In The Story of Charlotte's Web, Michael Sims shows how White solved what critic Clifton Fadiman once called "the standing problem of the juvenile-fantasy writer: how to find, not another Alice, but another rabbit hole" by mining the raw ore of his childhood friendship with animals in Mount Vernon, New York. Translating his own passions and contradictions, delights and fears, into an al-time classic. Blending White's correspondence with the likes of Ursula Nordstrom, James Thurber, and Harold Ross, the E. B. White papers at Cornell, and the archives of HarperCollins and The New Yorker into his own elegant narrative, Sims brings to life the shy boy whose animal stories--real and imaginery--made him famous around the world.
I RECEIVED AN EARLY REVIEWERS' COPY in 2011 FROM THE ORIGINAL PUBLISHER VIA LIBRARY THING.
My Review: The well-studied life of Andy and Katharine White, The New Yorker's original power couple, would seem to be infertile territory for new and original uses of its rich, deep material. There have been books and books on the magazine, on the couple, on the people that they knew and the world they both created and lived in. But no one until now connected Andy, nature, and Charlotte's Web, arguably one of the 20th century's most influential children's books.
Sims does this unusual job deftly, providing us with the bare facts of Andy's life, expanding upon those facets that serve his thesis that E.B. "Andy" White was less a social maladroit than a man in love with the natural world, and not greatly interested in most of the manufactured world around him; this slantwise perspective is what allowed the shy guy to see the story he would write, where others would merely have killed the pig for supper and brushed the web aside on the way out of the barn.
Due attention is given to the work life and the marriage of the man, and since that's well-trodden territory, the author leaves it in bare-bones form. I agree with this decision because it lets him get to the more involving parts of the story: Why did Charlotte come to be? What forces shaped the story, where did they come from, and how did this book make its journey from brainstorm to commercial success? Here is Sims's strength: He never bloviates about His Ideas, he distills a prodigious amount of reading, thinking, and talking into a nuanced, interesting, and immersive read about a book that, I suspect, most of us born after 1950 and educated in the US remember quite clearly encountering for the first time.
I disliked Stuart Little as a boy. I'd seen the dog give birth before I read it for the first time; I told my mother, "That story's stupid, she couldn't have had a baby that small alive." Mama looked at me a minute and said, "You're a very practical person, aren't you daaahlin?" (My mother was a Texan.) She then gave me Charlotte's Web. I was forever changed. Death entered my world. I don't mean awareness of it; I mean the *experience* of death, when Charlotte dies, was completely and utterly real for me. Absence. Empty space where before was an important life. Re-reading the book, as I did three or four times, couldn't make death go away. Charlotte was gone, that was that, no way was she coming back and her daughters weren't her. It took some time to recover from this blow.

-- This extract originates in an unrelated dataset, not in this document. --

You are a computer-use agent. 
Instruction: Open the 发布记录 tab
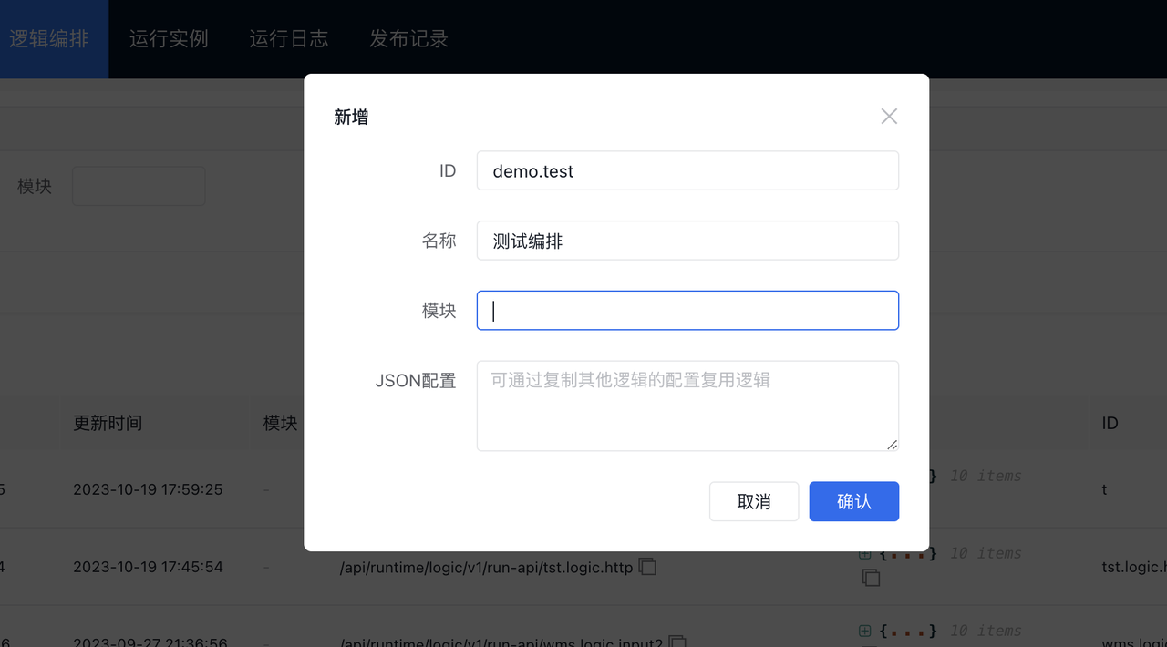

And then several things happened: 1) I found out the same guy wrote this wonderful book as the dumb mouse-boy book. 2) I suddenly, in a great flash, realized that stories require readers to live, and even if Charlotte was dead, the story wasn't. 3) Maybe Stuart Little wasn't as bad as I thought it was, because the same guy told it! (Actually, I still think it's stupid, and I don't like it to this good day, forty-plus years later.)
So this book arrives from its publisher, all pretty and invitingly designed, and it's about a book that changed my worldview, and it's got that great new-book, ink-and-paper smell; well, what else to do but put down everything I was reading and all the chores I should be doing, curl up on my breezy, cool sunporch, and immerse myself in the story of the story I've adored for most of my life?
I am so very glad that I did. I feel refreshed and energized, ready to take on my own storytelling tasks with renewed vigor. The book isn't life-altering, or possessed of an outsized grandeur, or elucidative of the Mysteries of the Ages, so I can't make a case for perfection; but to anyone who, as a sensitive child, was altered by that first encounter with Charlotte's Web, I recommend this book as a balm for your worn-out, worn-in adult soul.